• Documentfragment:
○ ○ ○ ○

Bij de toetsing van de wet zal worden nagegaan hoe wordt omgegaan met de kwestie van de ontlastende informatie als er geen corrigerend ambtsbericht is uitgebracht.
Nummer | T00501 |
---|---|
Oorspronkelijke nummer | tz_JUST_2007_3 |
Status | voldaan |
Datum toezegging | 12 september 2006 |
Deadline | 1 januari 2019 |
Voormalige Verantwoordelijke(n) | Minister van Justitie Minister van Veiligheid en Justitie |
Huidige Verantwoordelijke(n) | Minister van Justitie en Veiligheid |
Kamerleden | mr. R.H. van de Beeten (CDA) |
Commissie | commissie voor Justitie en Veiligheid (J&V) |
Soort activiteit | Plenaire vergadering |
Categorie | evaluatie |
Onderwerpen | afgeschermde getuigen informatie |
Kamerstukken | Afgeschermde getuigen (29.743) |
blz. 1831-1832
De heer Van de Beeten (CDA): Ik kom nog even te spreken over de kwestie van de ontlastende informatie. Dat is een lastig punt waarop de minister zeer uitvoerig en verhelderend is ingegaan. Hij heeft mij echter nog niet geheel overtuigd met zijn betoog. Hij heeft erop gewezen dat AIVD-medewerkers, zodra vastgesteld wordt dat de informatie in een ambtsbericht niet juist is, een corrigerend ambtsbericht uitbrengen. Het zou ook vreemd zijn als zij dat niet deden. Dit neemt echter niet weg dat zich een situatie kan voordoen waarin dat niet gebeurt en de rechtercommissaris vaststelt dat het niet gebeurt. De rechtercommissaris wordt dan wel met een probleem geconfronteerd waarvoor hij de verantwoordelijkheid op zich moet nemen.

○ ○ ○ ○

• Opdracht: Wil je uit het documentfragment over ontlastende informatie de tekst tussen "Bij de toetsing" en "ambtsbericht is uitgebracht.", beide inbegrepen, letterlijk overnemen?

○ ○ ○ ○

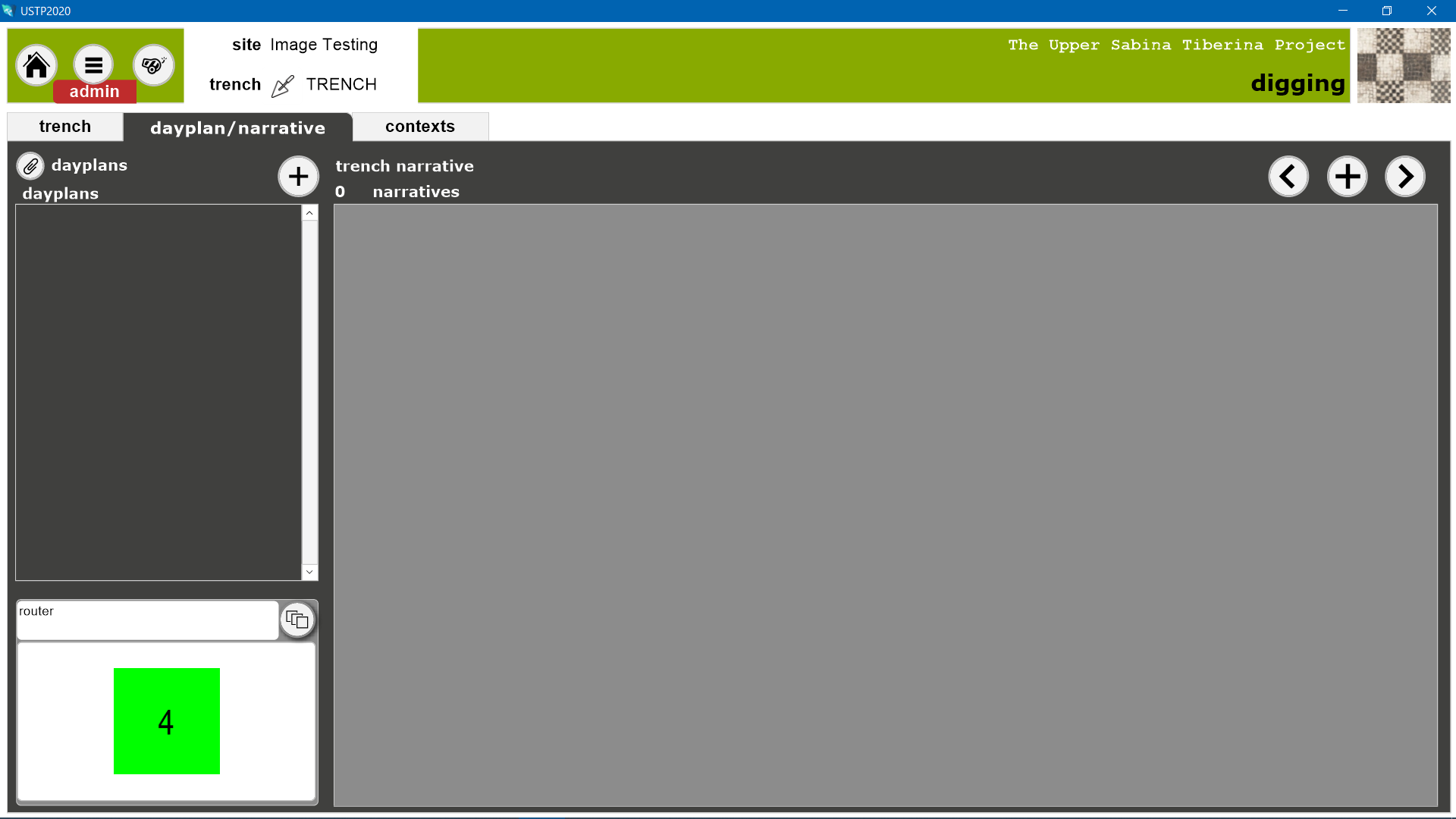Click the paperclip icon beside dayplans
Screen dimensions: 1456x819
30,165
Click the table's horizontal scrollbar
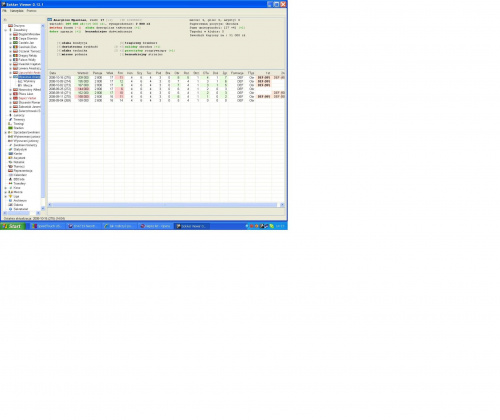 pos(164,205)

○ ○ ○ ○

• Juist resultaat:
Bij de toetsing van de wet zal worden nagegaan hoe wordt omgegaan met de kwestie van de ontlastende informatie als er geen corrigerend ambtsbericht is uitgebracht.